Но придет время – боец и девку, и гармонью бросит.

– И этот? – спрашивает Алпатов, показывая на красивого молодого человека в мягкой шляпе, с длинными, до плеч, волосами.

– Нет, этот не бросит, этот монах.

– Нынче монахи-то размонашиваются, – рассказывает про него древний старец с пожелтевшей от времени седой бородой и длинной лозиновой веткой в руке. – Не монах, а только зовем монахом, пахать неохота, вот и пускается на всякие хитрости.

Мало-помалу монах для Алпатова стал Парисом, старец с веткой в руке Приамом. Тут сколько угодно героев.
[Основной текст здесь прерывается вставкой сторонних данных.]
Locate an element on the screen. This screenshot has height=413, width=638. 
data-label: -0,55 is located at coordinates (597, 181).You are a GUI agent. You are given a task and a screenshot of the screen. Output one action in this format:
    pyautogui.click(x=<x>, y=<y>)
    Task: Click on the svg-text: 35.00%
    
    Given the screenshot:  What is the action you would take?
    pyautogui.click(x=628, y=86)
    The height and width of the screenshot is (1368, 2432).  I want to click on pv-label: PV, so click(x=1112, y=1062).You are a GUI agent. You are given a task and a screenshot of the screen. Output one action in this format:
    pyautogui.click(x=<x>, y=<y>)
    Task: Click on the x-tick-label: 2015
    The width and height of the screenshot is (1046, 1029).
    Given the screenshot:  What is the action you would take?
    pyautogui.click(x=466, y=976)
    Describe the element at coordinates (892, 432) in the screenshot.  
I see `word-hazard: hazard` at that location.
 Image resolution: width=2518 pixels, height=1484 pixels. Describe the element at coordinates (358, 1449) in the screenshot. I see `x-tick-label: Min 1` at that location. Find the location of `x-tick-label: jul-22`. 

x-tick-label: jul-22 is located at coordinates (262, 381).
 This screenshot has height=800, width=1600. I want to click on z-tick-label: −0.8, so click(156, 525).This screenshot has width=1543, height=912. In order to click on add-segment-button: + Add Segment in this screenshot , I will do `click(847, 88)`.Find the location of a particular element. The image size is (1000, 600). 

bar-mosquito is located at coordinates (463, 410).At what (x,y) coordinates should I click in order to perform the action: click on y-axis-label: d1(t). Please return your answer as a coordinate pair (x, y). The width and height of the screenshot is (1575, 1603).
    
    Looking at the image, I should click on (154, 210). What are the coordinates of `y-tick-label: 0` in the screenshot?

Главный боец из Пальны подымает сорокаведерную бочку, пляшет с тремя кулями, силы, говорят, в нем очень много, а настоящей развязки в бою нет. Лысый касимовский боец всем бы хорош – и сила есть, и развязка, только вот лыс, потому что ему в прошлогоднем бою всю макушку оббили. Вон и ссыльный вор в красной рубашке, юлит, будто кот. А вот еще разбогатевший мужик в английском пиджаке и в желтых американских ботинках, солидный, как председатель земской управы, но, говорят, когда разгорится бой, не выдерживает и бросается. Даже у девяностолетних стариков играет кровь, и они, бывает, не жалея седых волос, бросаются, покашливая, в битву.